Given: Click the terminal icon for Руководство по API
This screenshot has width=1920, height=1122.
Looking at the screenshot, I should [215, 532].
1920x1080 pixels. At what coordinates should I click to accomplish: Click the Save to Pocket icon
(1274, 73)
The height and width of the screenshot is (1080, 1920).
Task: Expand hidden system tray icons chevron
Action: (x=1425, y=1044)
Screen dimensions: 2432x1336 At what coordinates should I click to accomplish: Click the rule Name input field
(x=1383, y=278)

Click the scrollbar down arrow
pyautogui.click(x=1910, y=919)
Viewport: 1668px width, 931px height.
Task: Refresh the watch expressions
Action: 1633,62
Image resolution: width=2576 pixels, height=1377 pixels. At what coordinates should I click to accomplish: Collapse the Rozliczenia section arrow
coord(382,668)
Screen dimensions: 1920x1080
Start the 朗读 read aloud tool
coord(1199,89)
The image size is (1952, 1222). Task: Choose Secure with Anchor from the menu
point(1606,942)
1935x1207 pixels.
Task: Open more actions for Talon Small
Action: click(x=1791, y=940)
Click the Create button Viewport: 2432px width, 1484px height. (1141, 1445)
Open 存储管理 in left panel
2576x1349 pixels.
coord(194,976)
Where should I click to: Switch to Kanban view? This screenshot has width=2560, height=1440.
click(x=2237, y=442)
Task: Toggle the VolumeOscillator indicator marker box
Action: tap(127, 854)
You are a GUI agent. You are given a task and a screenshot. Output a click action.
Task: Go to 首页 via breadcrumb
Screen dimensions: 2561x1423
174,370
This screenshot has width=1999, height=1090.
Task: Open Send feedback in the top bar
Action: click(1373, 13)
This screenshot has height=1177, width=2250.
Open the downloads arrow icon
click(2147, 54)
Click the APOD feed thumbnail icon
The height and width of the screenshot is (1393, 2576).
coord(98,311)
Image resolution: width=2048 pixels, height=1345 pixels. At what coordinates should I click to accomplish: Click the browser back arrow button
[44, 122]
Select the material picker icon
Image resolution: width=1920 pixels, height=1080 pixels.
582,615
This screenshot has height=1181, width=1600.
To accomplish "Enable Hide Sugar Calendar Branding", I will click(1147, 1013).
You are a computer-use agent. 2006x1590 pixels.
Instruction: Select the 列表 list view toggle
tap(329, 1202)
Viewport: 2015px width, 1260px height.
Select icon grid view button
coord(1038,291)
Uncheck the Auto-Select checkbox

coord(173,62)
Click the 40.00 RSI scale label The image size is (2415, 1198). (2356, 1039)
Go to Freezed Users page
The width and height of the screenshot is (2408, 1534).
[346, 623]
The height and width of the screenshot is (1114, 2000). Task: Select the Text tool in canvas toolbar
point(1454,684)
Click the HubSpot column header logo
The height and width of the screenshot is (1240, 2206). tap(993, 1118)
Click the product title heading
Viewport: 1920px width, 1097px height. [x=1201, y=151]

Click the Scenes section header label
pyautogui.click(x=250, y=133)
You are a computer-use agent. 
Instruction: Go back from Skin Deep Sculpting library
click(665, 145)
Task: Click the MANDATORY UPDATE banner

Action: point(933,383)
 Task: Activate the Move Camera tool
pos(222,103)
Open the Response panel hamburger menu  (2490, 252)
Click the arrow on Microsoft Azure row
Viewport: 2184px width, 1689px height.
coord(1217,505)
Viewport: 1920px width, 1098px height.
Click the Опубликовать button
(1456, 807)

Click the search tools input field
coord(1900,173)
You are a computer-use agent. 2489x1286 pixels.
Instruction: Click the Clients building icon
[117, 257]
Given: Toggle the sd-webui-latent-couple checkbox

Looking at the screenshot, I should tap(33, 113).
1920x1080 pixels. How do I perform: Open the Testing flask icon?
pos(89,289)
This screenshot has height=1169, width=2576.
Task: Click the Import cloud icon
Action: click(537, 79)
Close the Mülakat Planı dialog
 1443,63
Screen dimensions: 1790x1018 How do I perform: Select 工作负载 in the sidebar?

========================

> [WORK INSTRUCTION]:
Transcribe only the trailing portion of the entries above: the line that contains "Click the search tools input field" and each line after it.

> [RESULT BELOW]:
Click the search tools input field
coord(1900,173)
You are a computer-use agent. 2489x1286 pixels.
Instruction: Click the Clients building icon
[117, 257]
Given: Toggle the sd-webui-latent-couple checkbox

Looking at the screenshot, I should tap(33, 113).
1920x1080 pixels. How do I perform: Open the Testing flask icon?
pos(89,289)
This screenshot has height=1169, width=2576.
Task: Click the Import cloud icon
Action: click(537, 79)
Close the Mülakat Planı dialog
 1443,63
Screen dimensions: 1790x1018 How do I perform: Select 工作负载 in the sidebar?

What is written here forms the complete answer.